As soon as we get to "names of things", especially countries,
even that inherent lower-case bias (to use your term) turns out
to be unacceptable to some people.  For people who want to
insist on orthographic correctness of those names, writing a
country name entirely in lower-case, or getting a lower-case
form back after an upper-case one has been provided on input,
has got to be at least as problematic as whatever is done about
the far more rare position-sensitive form issue.

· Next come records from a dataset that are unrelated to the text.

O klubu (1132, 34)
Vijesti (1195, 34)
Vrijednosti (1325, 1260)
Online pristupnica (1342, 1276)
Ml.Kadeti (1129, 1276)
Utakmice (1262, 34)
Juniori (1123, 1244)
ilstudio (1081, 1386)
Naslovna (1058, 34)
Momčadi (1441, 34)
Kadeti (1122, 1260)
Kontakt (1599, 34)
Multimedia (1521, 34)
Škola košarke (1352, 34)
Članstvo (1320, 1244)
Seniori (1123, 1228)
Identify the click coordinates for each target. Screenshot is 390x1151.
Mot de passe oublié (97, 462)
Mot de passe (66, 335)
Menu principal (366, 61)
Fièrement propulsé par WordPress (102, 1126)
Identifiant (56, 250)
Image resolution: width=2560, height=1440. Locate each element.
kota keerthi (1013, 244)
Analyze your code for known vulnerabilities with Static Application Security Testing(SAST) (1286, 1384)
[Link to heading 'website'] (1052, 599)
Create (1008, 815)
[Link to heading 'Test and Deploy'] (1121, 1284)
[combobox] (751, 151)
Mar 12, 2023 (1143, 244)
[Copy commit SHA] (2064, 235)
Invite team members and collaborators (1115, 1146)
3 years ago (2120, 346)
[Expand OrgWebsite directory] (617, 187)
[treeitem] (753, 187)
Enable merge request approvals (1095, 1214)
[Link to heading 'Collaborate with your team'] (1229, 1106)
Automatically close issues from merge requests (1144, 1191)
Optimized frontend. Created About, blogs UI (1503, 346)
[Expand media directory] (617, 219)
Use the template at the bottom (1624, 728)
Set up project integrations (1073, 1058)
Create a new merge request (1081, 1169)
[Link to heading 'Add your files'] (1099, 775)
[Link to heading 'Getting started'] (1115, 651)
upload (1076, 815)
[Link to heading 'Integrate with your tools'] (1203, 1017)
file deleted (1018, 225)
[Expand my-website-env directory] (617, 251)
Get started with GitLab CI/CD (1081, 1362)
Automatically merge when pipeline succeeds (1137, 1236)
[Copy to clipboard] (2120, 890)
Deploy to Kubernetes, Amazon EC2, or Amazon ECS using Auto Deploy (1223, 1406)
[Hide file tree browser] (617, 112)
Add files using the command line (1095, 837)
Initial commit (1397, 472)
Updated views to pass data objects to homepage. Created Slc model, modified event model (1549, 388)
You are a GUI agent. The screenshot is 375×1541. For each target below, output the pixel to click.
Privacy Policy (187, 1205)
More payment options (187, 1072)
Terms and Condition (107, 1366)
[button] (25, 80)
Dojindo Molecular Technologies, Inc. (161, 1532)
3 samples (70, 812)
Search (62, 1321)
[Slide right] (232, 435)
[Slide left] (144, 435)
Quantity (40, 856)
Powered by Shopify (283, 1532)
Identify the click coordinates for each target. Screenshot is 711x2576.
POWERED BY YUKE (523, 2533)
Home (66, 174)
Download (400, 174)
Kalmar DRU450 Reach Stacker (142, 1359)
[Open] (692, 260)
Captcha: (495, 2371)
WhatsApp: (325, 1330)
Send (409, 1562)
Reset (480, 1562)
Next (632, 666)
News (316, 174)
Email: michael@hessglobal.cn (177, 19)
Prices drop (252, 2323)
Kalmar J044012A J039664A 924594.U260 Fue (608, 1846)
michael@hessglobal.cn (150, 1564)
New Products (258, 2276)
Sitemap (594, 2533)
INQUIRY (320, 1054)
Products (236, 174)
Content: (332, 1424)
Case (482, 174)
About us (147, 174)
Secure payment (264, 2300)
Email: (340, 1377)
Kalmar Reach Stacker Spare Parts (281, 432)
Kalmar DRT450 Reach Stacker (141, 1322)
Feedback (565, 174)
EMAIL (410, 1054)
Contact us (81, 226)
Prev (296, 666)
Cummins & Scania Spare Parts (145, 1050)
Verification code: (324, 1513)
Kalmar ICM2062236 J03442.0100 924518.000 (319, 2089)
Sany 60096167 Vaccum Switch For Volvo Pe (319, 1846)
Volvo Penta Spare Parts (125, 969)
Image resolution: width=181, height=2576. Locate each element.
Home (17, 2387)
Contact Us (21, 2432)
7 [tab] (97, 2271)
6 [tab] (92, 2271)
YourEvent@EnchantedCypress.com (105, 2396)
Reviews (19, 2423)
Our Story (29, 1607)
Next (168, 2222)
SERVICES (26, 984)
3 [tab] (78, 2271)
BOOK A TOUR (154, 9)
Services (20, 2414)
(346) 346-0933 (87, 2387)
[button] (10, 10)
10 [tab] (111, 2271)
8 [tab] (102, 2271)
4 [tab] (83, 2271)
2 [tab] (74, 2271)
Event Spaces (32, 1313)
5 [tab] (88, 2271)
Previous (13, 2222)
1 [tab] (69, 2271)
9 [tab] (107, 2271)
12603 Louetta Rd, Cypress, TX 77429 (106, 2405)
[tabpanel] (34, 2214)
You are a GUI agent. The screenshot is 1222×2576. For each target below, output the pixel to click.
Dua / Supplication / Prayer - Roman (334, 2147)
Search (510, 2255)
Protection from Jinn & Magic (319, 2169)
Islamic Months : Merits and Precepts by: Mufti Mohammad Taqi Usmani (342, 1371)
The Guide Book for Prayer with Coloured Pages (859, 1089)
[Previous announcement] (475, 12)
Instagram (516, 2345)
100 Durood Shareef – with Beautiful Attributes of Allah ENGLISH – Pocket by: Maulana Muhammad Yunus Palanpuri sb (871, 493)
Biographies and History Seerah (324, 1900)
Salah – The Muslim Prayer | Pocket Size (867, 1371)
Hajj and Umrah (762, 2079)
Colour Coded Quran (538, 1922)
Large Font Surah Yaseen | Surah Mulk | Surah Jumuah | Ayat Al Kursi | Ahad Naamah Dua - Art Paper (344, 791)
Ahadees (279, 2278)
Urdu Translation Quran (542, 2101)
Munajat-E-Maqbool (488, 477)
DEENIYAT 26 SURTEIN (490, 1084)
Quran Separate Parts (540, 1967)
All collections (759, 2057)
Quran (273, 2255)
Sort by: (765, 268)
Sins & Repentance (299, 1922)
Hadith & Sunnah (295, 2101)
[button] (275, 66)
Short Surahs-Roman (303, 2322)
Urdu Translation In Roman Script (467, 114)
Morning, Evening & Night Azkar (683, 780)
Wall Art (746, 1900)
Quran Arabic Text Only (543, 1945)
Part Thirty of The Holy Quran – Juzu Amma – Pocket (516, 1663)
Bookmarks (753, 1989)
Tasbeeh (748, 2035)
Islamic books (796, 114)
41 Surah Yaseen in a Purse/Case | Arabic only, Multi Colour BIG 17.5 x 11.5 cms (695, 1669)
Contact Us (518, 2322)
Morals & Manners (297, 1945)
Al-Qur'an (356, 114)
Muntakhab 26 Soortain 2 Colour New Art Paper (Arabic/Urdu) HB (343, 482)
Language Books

I think we all need to accept the fact that there are some
things we can't do by substituting client-side mapping for
server-side matching.  Once we do that, we need to accept the
consequence that some of the edge cases (and even some
mainstream cases, like capitalization of titles) cannot be
handled in an optimal way.  Many of those sub-optimal cases will
subject us to accusations that we are trying to fit people's
languages into a Procrustean bed whose dimensions are dictated
by the technology we have chosen.

Unfortunately that accusation is true. We ultimately cannot
satisfy all linguistic requirements within the framework of the
DNS and IDNA (or any other entirely-client-side solution).   For
situations in which we need to be uncompromising about those
requirements, we need to move "above", or otherwise outside of,
the DNS.  Otherwise, this is all a matter of tradeoffs,
compromises, trying to arrive at solutions that work well long
term, acceptably short-term, and that doesn't cut any plausible
language-based set of mnemonics out entirely.  After that, it is
about education -- both about how the system works and what it
cannot be expected to do-- not technology.